NASA is often viewed as the epitome of big ideas and extreme planning. But sometimes even they go above and beyond, either with incredible improvised fixes, or missions that survived the test of time and then some.
Hubble got glasses
The greatest space telescope astronomers have was almost a giant flop. When the telescope launched in 1991, the pictures it sent back were muddled and far below the predicted quality. It turned out a mirror had been ground to the wrong specifications, leaving Hubble’s vision blurry. NASA had a few short years to figure out a fix before the first servicing mission was due in 1993. Since the mirror was too integral a part to replace in space, scientists did the next best thing – they gave Hubble glasses, in the form of COSTAR, the Corrective Optics Space Telescope Axial Replacement system. Astronauts installed the corrective equipment during a space shuttle servicing mission, and suddenly Hubble could return the eye-catching images it’s so famous for today.
Over time, NASA swapped out the original instruments, replacing them with upgraded devices that included their own corrections so that by 2002, COSTAR was no longer necessary. Astronauts brought Hubble’s glasses back to Earth in 2009 to make room for yet more upgraded equipment, the Cosmic Origins Spectrograph.
The telescope managed to take data even during its first few fuzzy years, and it’s predicted to keep working until 2025. Thirty-four years at the same job is impressive for most humans, and they don’t have to operate in space.
Rovers refuse to quit
The Mars Exploration Rover Opportunity had a designated mission duration of about 90 days (technically 90 sols, or martian days). NASA lost contact with the rover on June 10, 2018, after dust storms drained its power. The mission isn’t officially dead yet, but hopes are dimming that the rover will reawaken. But by the time it went quiet it had explored for over 14 years, well over 50 times its original goal. Its twin, Spirit, explored for five years before getting stuck in soft soil. Both massively outlived and outperformed expectations.
By 2015, Opportunity was suffering from a glitchy memory, but mission scientists were able to reformat its brains to keep working anyway. The rover sent back valuable science until the storm descended that finally ended its much extended mission.

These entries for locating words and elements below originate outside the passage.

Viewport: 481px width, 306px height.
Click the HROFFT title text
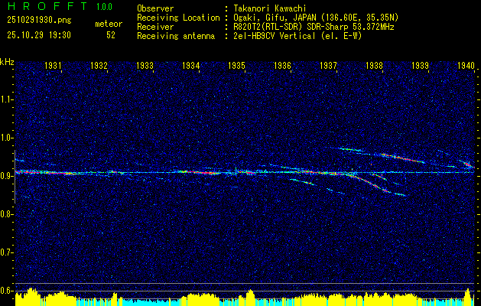(x=48, y=6)
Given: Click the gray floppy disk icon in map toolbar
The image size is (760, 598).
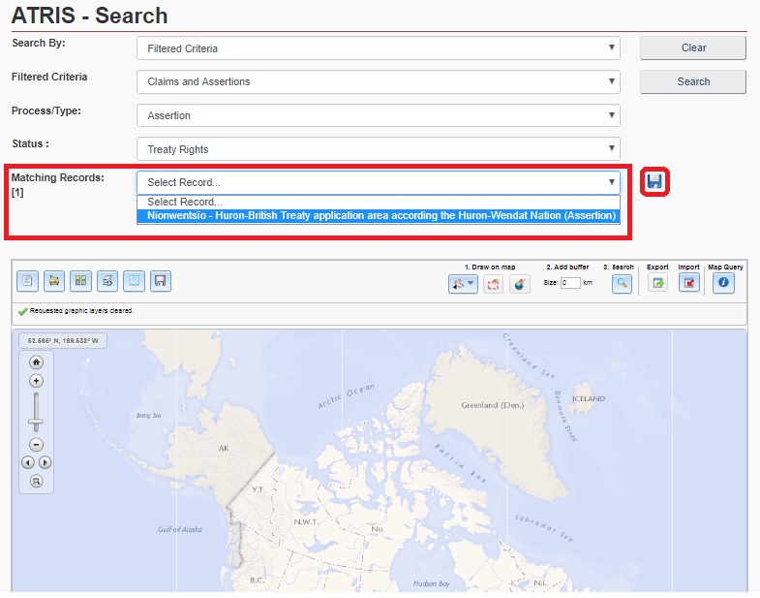Looking at the screenshot, I should tap(161, 281).
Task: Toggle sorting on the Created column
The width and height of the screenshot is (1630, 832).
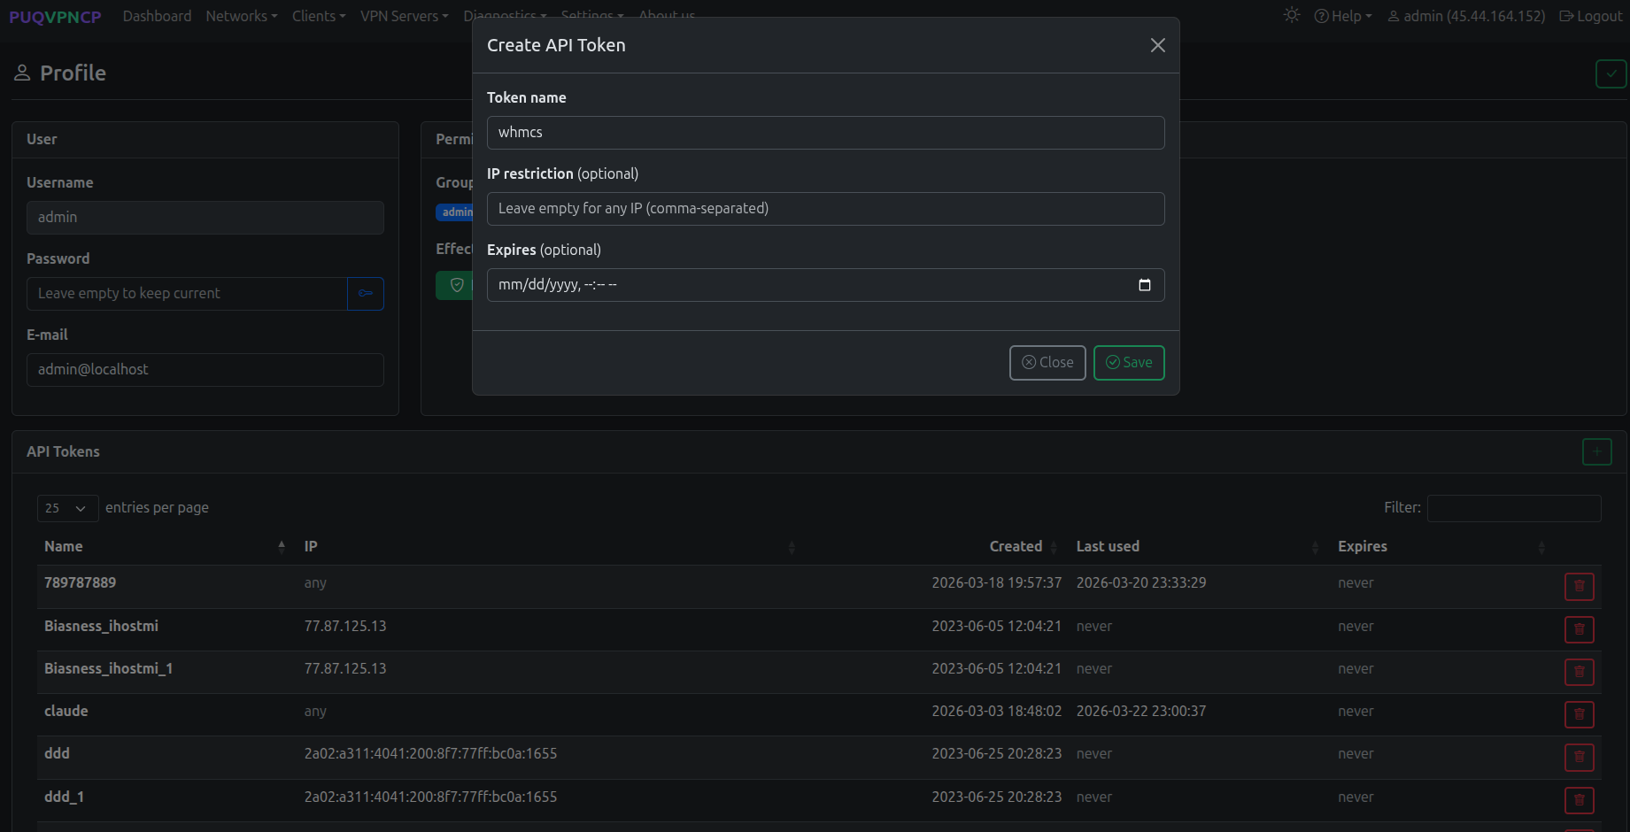Action: (1016, 546)
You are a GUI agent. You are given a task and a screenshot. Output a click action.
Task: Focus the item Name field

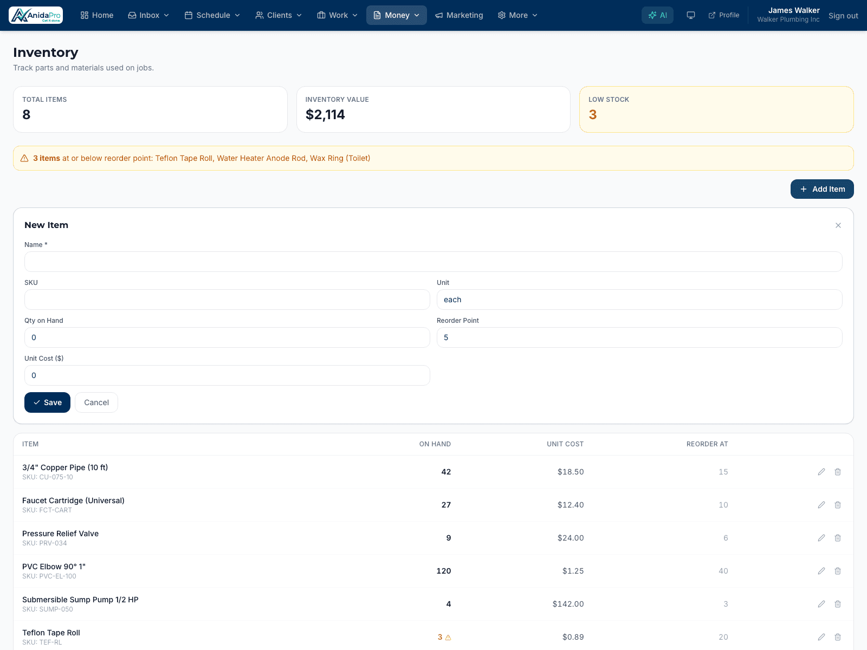pos(434,262)
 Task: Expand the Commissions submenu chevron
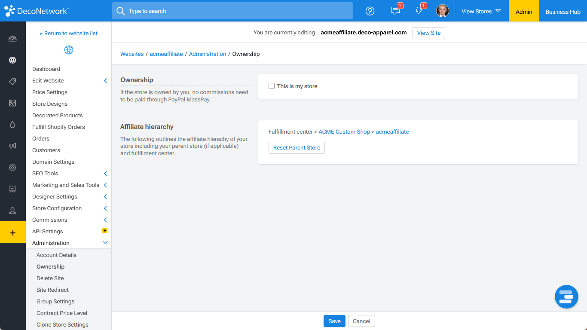point(105,220)
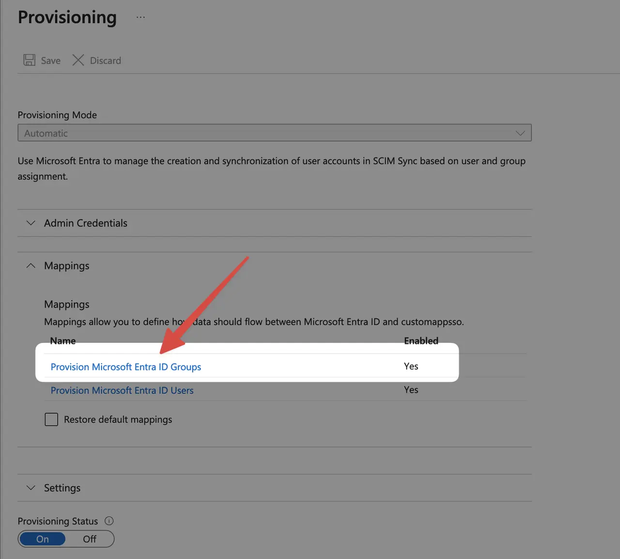Click the Save button label

[51, 61]
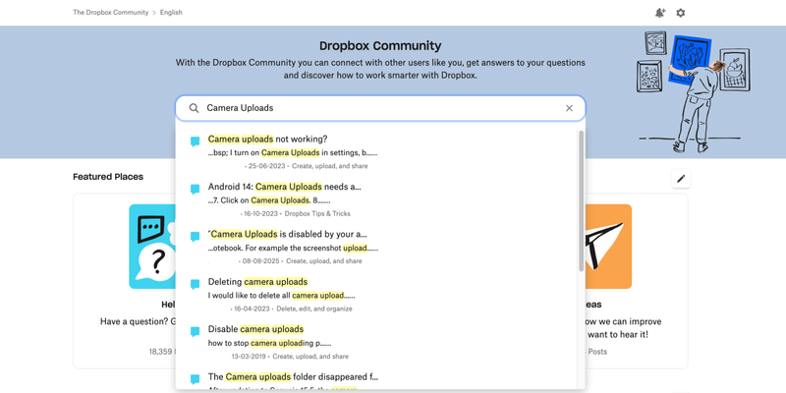Image resolution: width=786 pixels, height=393 pixels.
Task: Select 'Android 14: Camera Uploads needs a...' result
Action: pyautogui.click(x=284, y=187)
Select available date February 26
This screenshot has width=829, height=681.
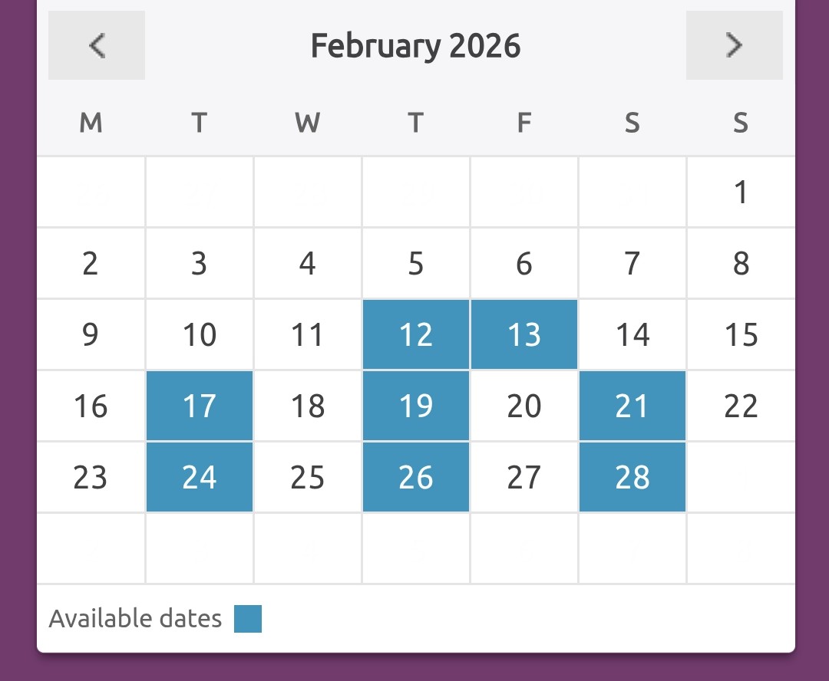415,477
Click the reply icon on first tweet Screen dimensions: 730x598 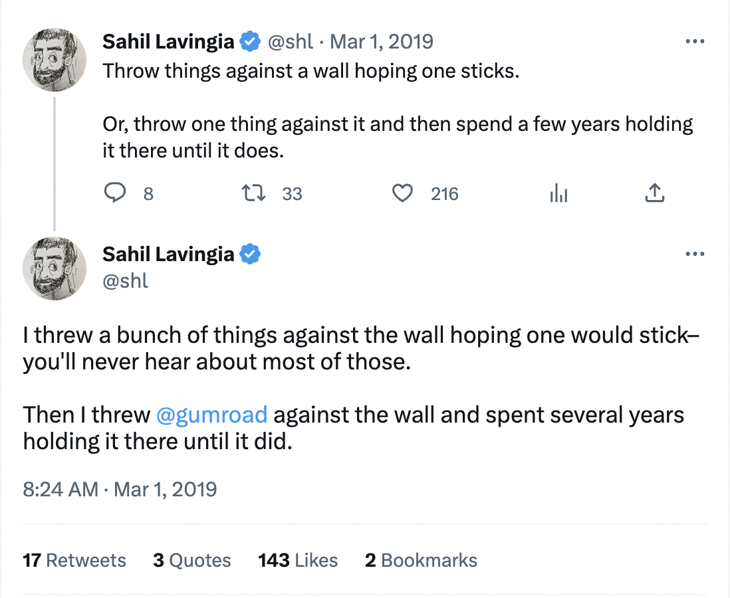click(x=116, y=193)
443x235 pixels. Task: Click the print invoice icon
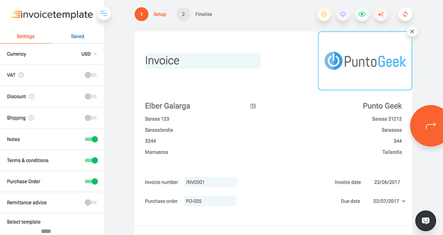click(x=324, y=14)
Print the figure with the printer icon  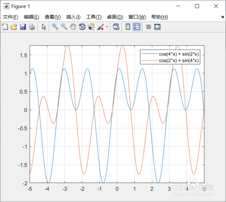(x=32, y=27)
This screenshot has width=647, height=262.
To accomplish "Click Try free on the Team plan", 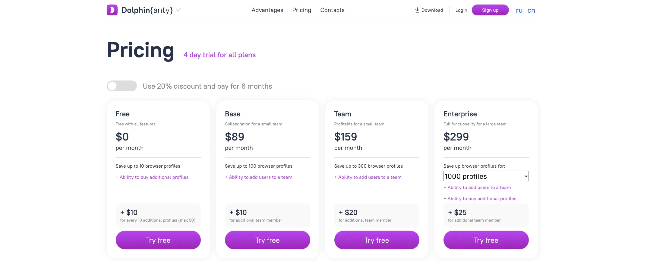I will click(377, 240).
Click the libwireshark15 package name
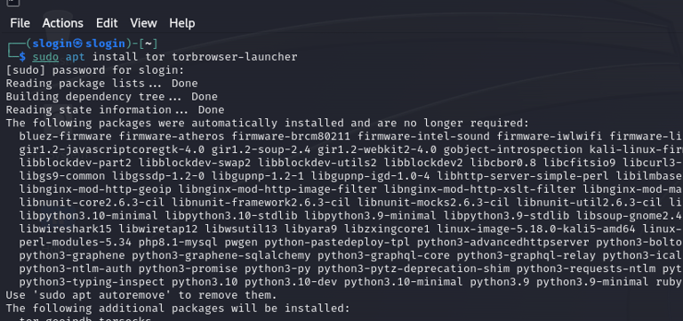This screenshot has height=321, width=683. (65, 229)
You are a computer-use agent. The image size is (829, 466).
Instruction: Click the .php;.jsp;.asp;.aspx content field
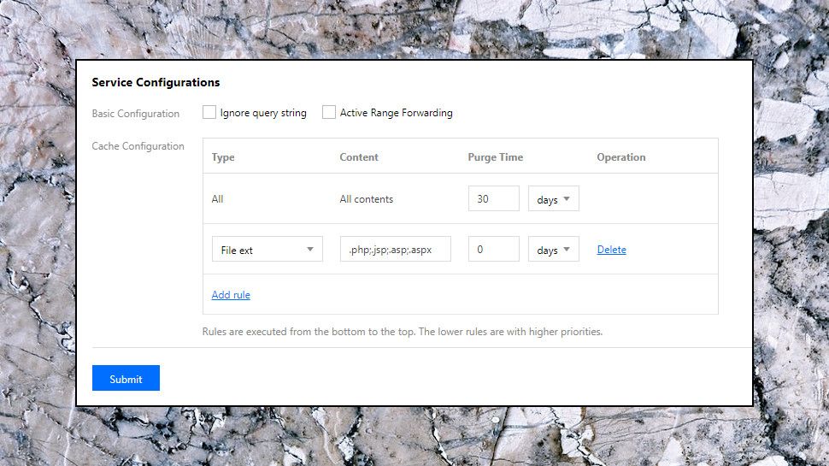pos(395,250)
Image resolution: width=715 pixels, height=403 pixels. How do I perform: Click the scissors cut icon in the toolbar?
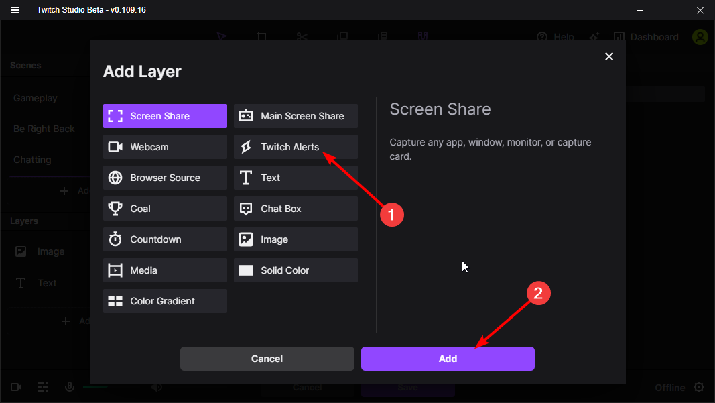(x=302, y=36)
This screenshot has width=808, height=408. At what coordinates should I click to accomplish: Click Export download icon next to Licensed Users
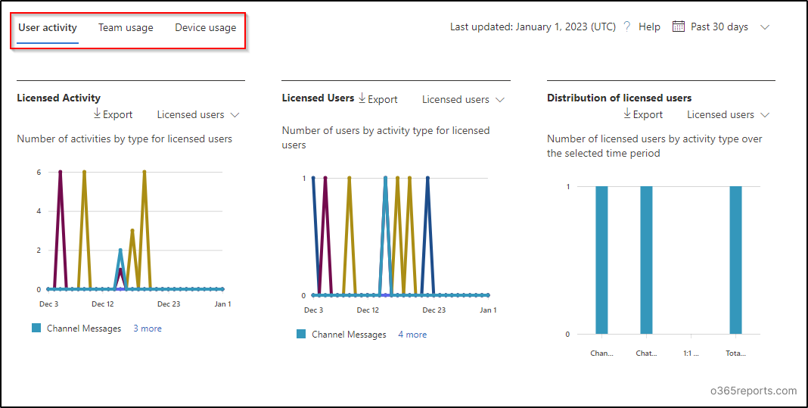(x=362, y=98)
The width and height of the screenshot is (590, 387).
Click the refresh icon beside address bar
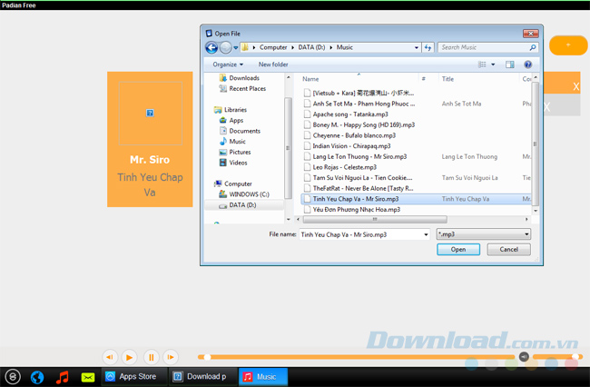pos(428,47)
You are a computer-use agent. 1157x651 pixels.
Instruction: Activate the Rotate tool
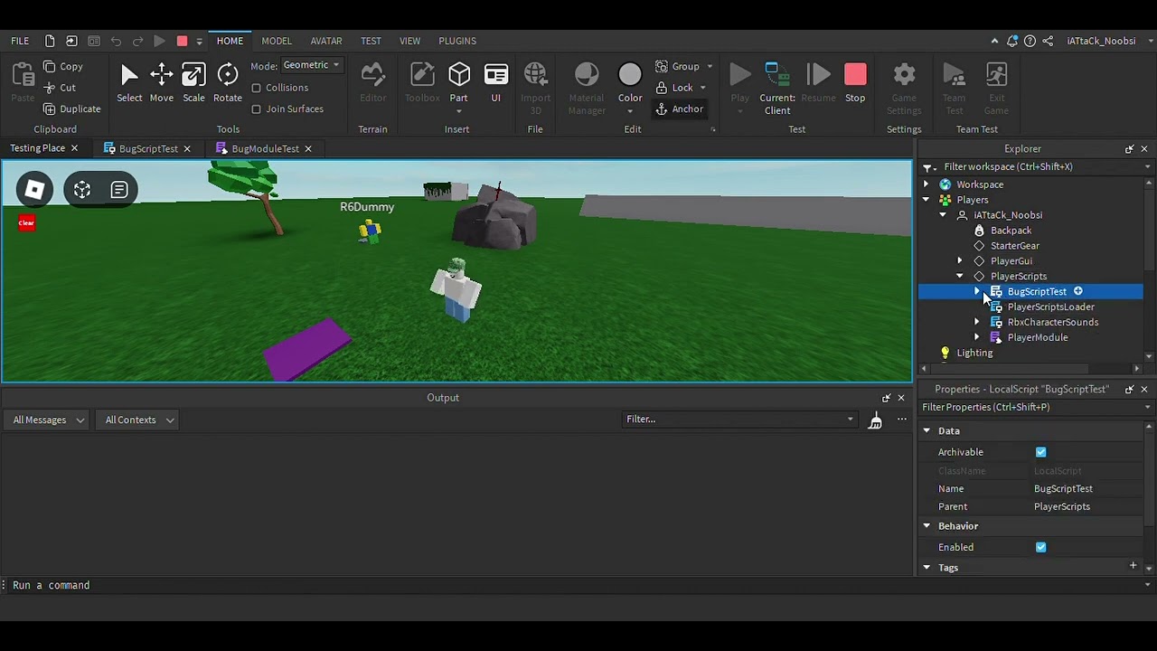click(227, 81)
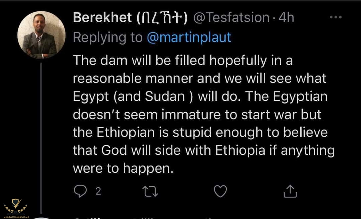
Task: Click the vertical thread connector line
Action: pyautogui.click(x=41, y=134)
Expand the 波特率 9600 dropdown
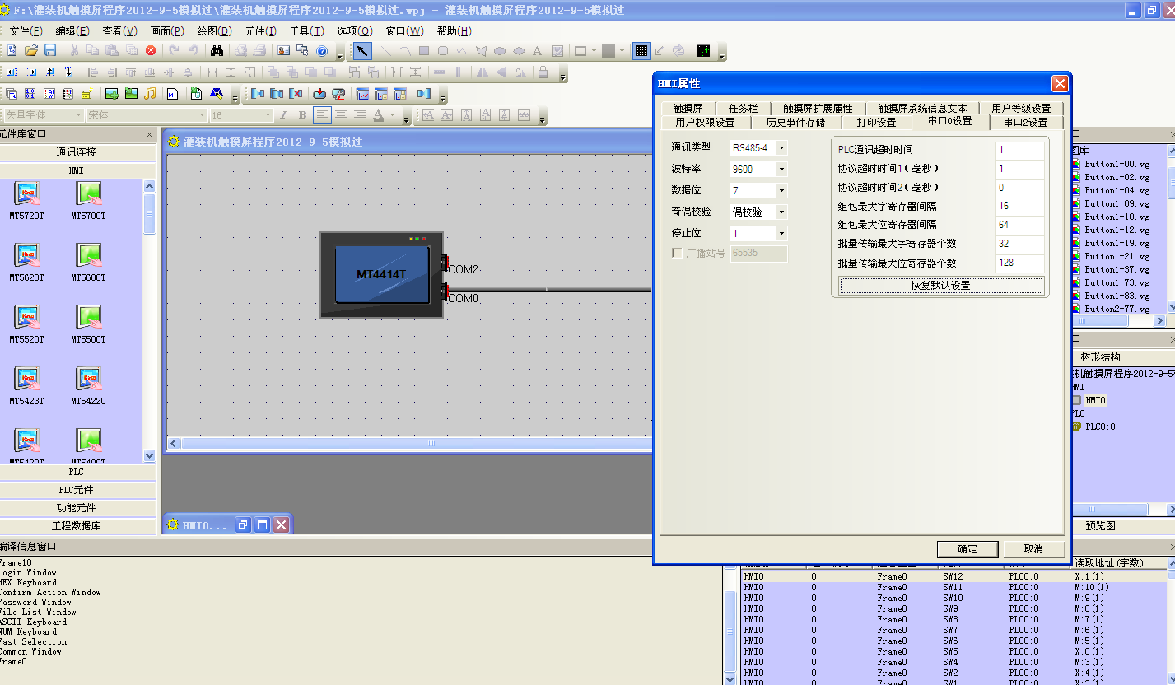1175x685 pixels. click(781, 170)

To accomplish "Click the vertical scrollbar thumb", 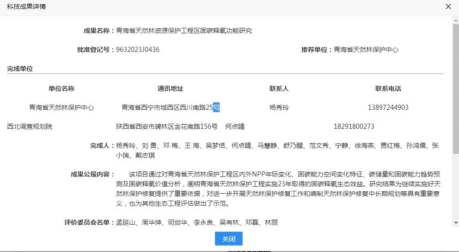I will point(455,88).
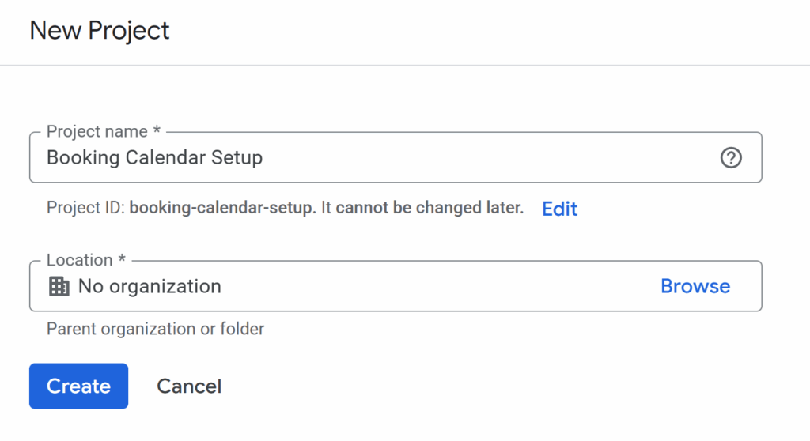810x441 pixels.
Task: Select the No organization location text
Action: point(150,286)
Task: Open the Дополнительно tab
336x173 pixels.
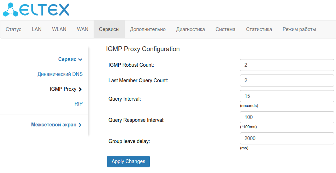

With the benefit of time and the experience of Spirit and Opportunity to guide them, engineers built Mars’ newest rover, Curiosity, to last for nearly two years. It’s more than seven years since Curiosity started its adventure, and while it’s still going strong, it still has quite a ways to go to match Opportunity’s records.
Kepler rose from the dead
The Kepler telescope’s hunt for exoplanets, worlds circling stars other than our own sun, was originally a three-year mission. While the telescope performed admirably, its data taught astronomers that stars were a little noisier than expected, meaning Kepler needed more time to accomplish its original goals. Three years in, in April of 2012, the telescope was working like a dream, and so researchers cheerfully granted the telescope a further three years of funding and planet-hunting.
But within three months of receiving its extended mission status, one of Kepler’s four reaction wheels stopped working. These are the wheels that let it point very precisely at its targets in the sky. Since it only needed three wheels to function, the mission continued. Then a second wheel broke the following year, halting the telescope’s work.
For months, scientists tested the wheels, attempting to improvise a solution. They crowd-sourced ideas, reaching out to the scientific community for inspiration, and then tested those plans. Almost a year to the day after the second reaction wheel failed, NASA announced Kepler’s new life as K2. Since the telescope couldn’t point itself accurately anymore, scientists taught the spacecraft a new orbital maneuver, where they let sunlight push the telescope for them. Kepler would now stare out past the edge of the solar system, balanced neatly in a stream of sunbeams. For two more years, K2 continued searching the skies, finding more exoplanets, as well as supernova explosions and tiny asteroids, until it finally ran out of fuel – a problem NASA has not yet learned to solve from afar.